**Tasks to complete:**
1 - Answer these questions from the piece on network hubs:
(a) What is the title of the chapter in which Barabási explored these questions?
(b) Whose theory defines the random worldview of networks?
(c) How has the random network theory typically been represented?
2 - Retype the part of the piece on network hubs between "Networks; The Power" and "and Connectors .", inclusive, with no changes.

**Text extract:**
Networks; The Power of Hubs

How do some  webpages on the Internet become so ubiquitous that we are rarely ever less than two short links away from viewing that page? How have some webpages become so popular among the hundreds of billions of webpages that are on the Internet currently, not to mention the new ones that pop up almost every second? More importantly how do certain pages become the centre for web activity and lead us to other pages within their network? Albert-Lázló Barabási explored these questions about networks and the organization/disorganization of interconnectivity within his Chapter titled Hubs and Connectors .

Barabási begins the piece by explaining both the power and importance of links within the web. Quite simply the larger number of incoming links that direct visitors to your webpage then the higher the number of visitors you will have, which in turn increases your overall profile on the web. This sets your page apart from others, allowing for greater visibility and secures your place within the hiearchy as a destination site online. The perception of networks, its growth and mechanisms has traditionally followed the random worldview theory of networks as defined by Erdos-Rényi. Within this theory the interior of networks are connected at random, by nodes (this can be thought of as webpages online) and each node within the network is not distinguishable from another, meaning that they uniformly connect to the other nodes within the network the same number of times. (This example is presented in the previous post.) Hence the distribution of the links is equal between all the nodes thus abolishing any distinguishable character that one node may have over another. This distinguishable character within a network typically infers that there is “a few highly connected nodes, or hubs.” (58) According to the random network theory hubs could not exist because all nodes share the same amount of links to other nodes. Additionally the total number of nodes is static over time, leaving no room for growth in terms of the number of nodes existing within the network. Typically this theory has been represented by bell curves; in which various nodes are dispersed randomly and all connect to each other an equal amount of times, thus creating a peak within the middle of the graph. Accordingly within this random network theory all webpages would have an equal opportunity to be seen and heard. Barabási observes that this theory of networks is quite simply not true, and holds no ‘real world’ application and/or example.

**Given information:**
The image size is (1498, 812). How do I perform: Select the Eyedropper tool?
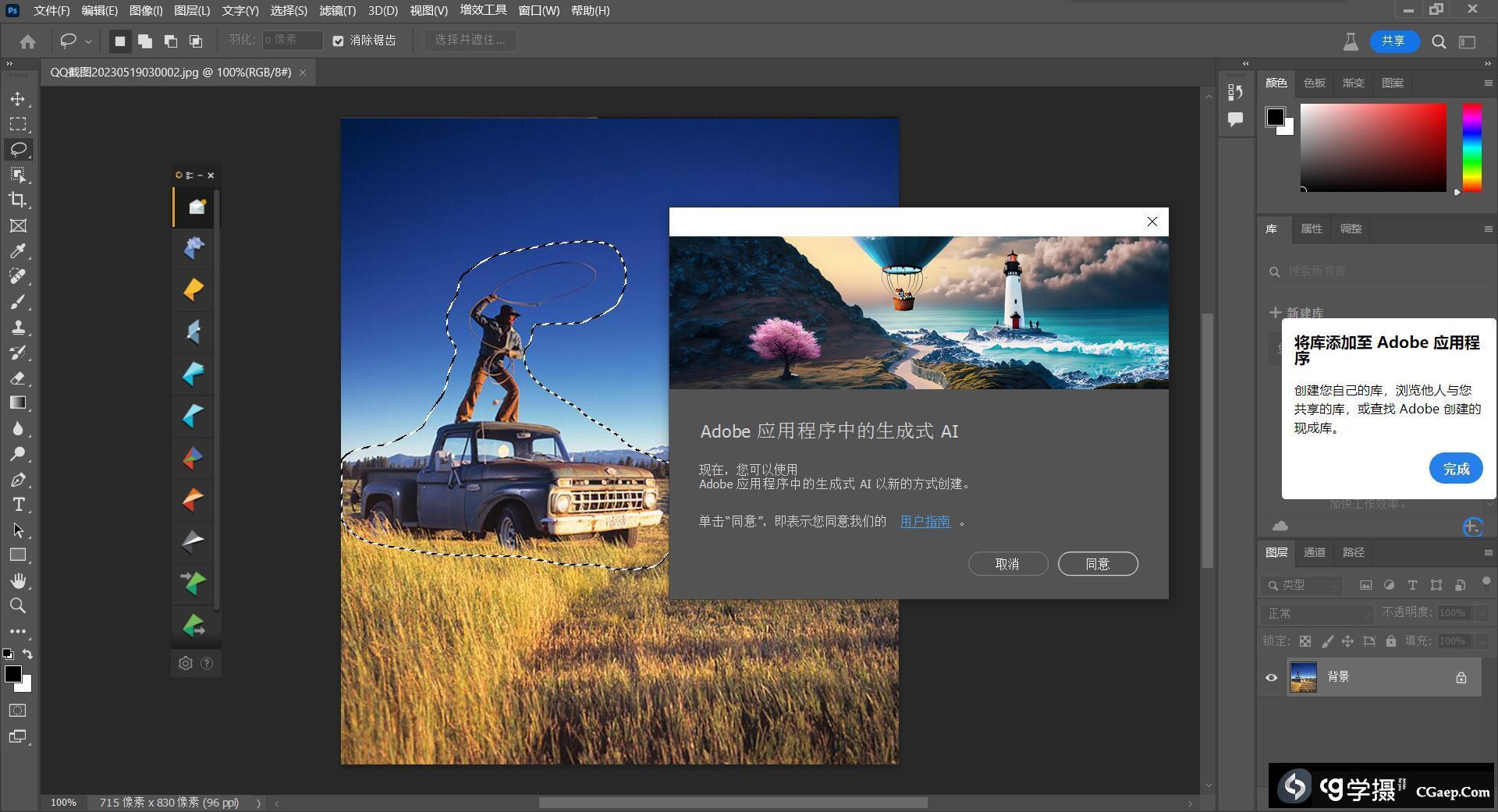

--

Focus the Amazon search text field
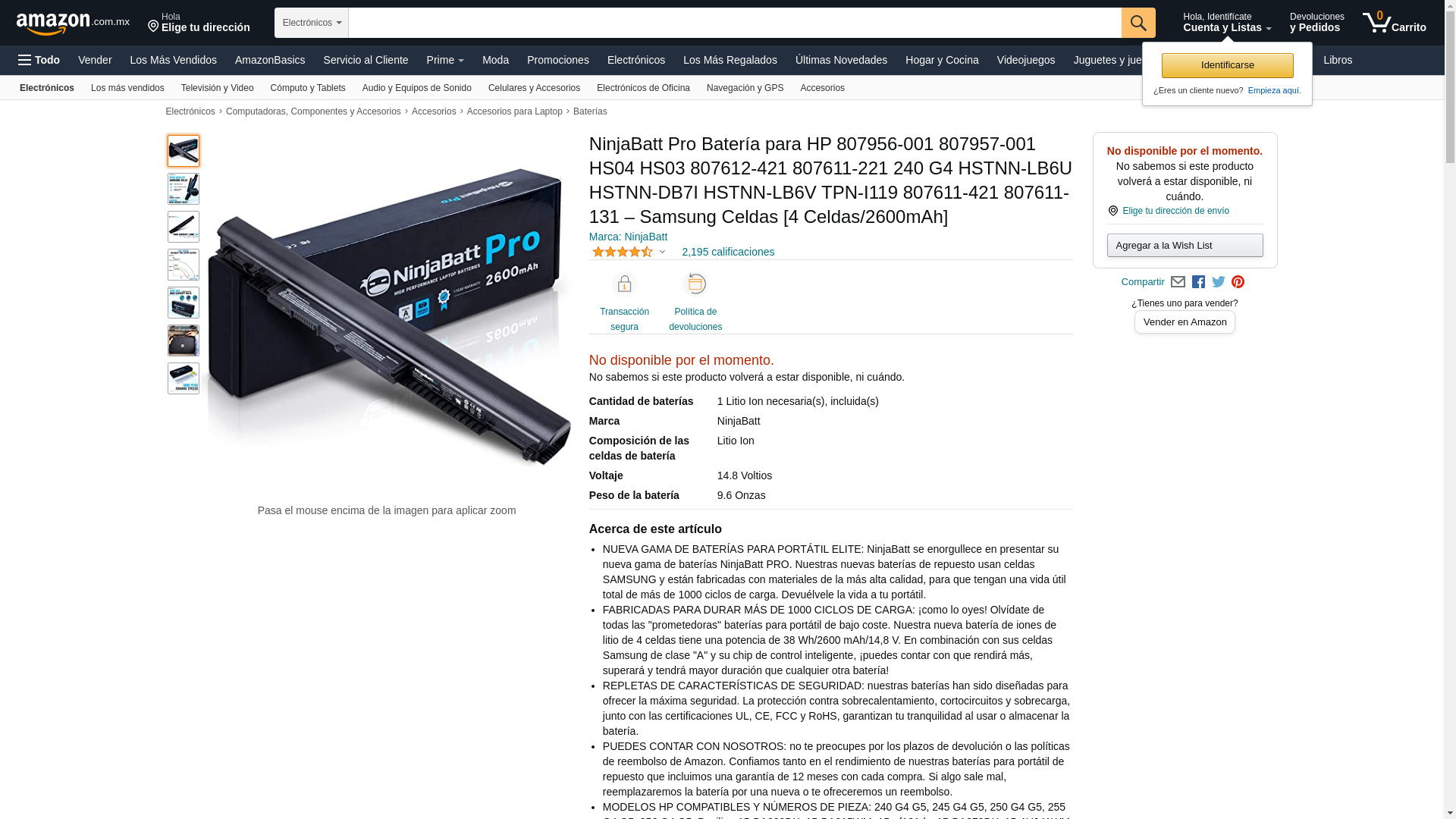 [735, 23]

**Responses per task:**
1 -
(a) Hubs and Connectors
(b) Erdos-Rényi
(c) By bell curves

2 -
Networks; The Power of Hubs

How do some  webpages on the Internet become so ubiquitous that we are rarely ever less than two short links away from viewing that page? How have some webpages become so popular among the hundreds of billions of webpages that are on the Internet currently, not to mention the new ones that pop up almost every second? More importantly how do certain pages become the centre for web activity and lead us to other pages within their network? Albert-Lázló Barabási explored these questions about networks and the organization/disorganization of interconnectivity within his Chapter titled Hubs and Connectors .